Definition von Euchromatin und Heterochromatin

Bereits bei der Präparation unter dem Stereomikroskop war zu erkennen, daß die Polytänchromosomen nicht in allen Suspensorzellen gleich stark kondensiert vorlagen. Noch deutlicher ließen sich diese Unterschiede anhand der Helligkeit im Phasenkonstrast-Mikroskop beobachten.
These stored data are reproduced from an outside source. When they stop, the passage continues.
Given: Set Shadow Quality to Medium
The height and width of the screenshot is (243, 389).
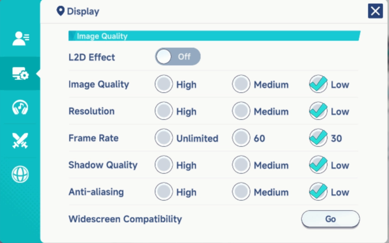Looking at the screenshot, I should (242, 165).
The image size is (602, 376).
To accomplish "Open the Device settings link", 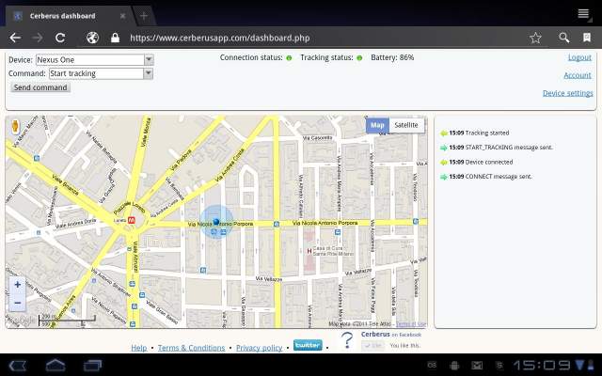I will click(567, 93).
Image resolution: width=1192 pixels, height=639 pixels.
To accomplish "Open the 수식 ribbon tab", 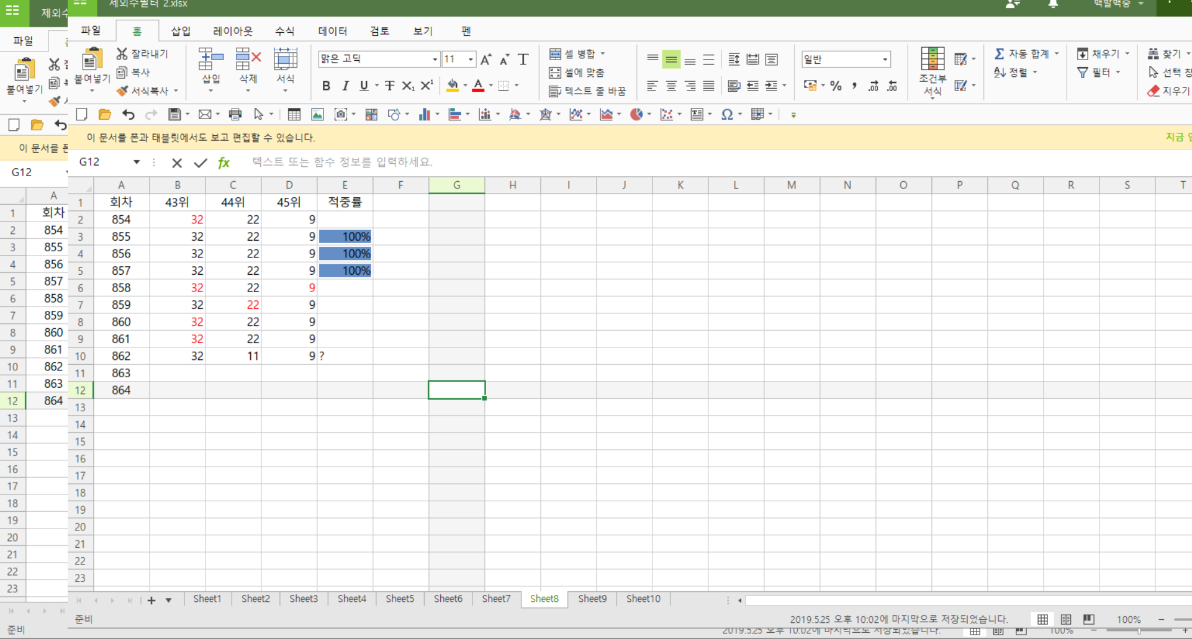I will point(284,31).
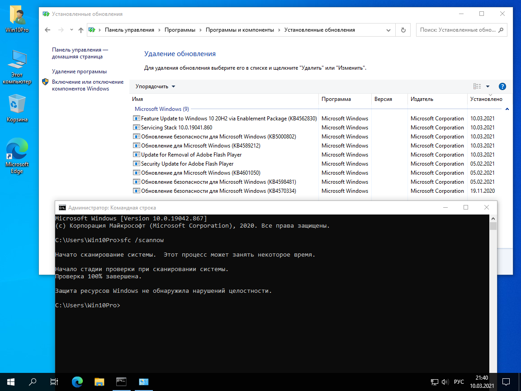Image resolution: width=521 pixels, height=391 pixels.
Task: Click the Back navigation arrow in Explorer
Action: click(x=47, y=30)
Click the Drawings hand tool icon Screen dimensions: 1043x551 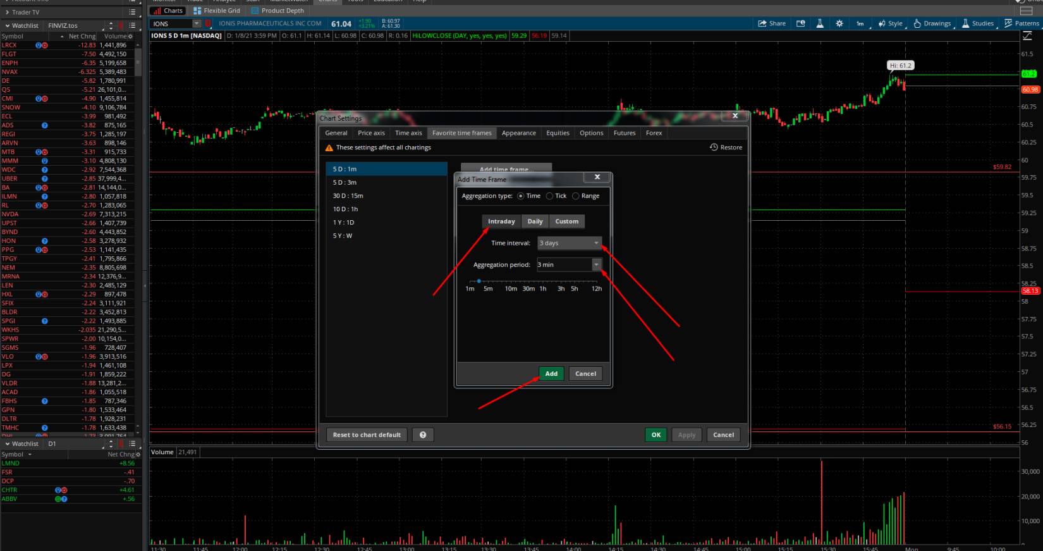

Bei etwa 90% der Kerne ließen sich an den Chromosomen drei unterschiedlich helle Abschnitte feststellen. Im Centromerbereich befand sich meist ein besonders heller Bereich und an den Enden in der Regel sehr dunkel bis schwarz erscheinende punktförmige Strukturen. Die dazwischen liegenden Bereiche erschienen in einem mittleren Grau, das etwas dunkler war als der Hintergund (Abbildung a).

Nach Heitz (1928) werden solche Bereiche als heterochromatisch bezeichnet, die auch während der Interphase kondensiert bleiben und sich stärker anfärben als die Masse des Euchromatins. Wendet man den ersten Teil der Definition auf die oben erwähnte Beobachtung an, so läßt sich daraus für die Polytänchromosomen von Phaseolus coccineus, die Interphasechromosomen darstellen, folgendes ableiten:

Die stark lichtbrechenden und daher hellen Abschnitte der Centromerregion sowie die dunklen punktförmigen Strukturen der Chromosomenenden stellen dicht gepacktes (kondensiertes) Chromatin dar und werden im folgenden als heterochromatisch angesehen.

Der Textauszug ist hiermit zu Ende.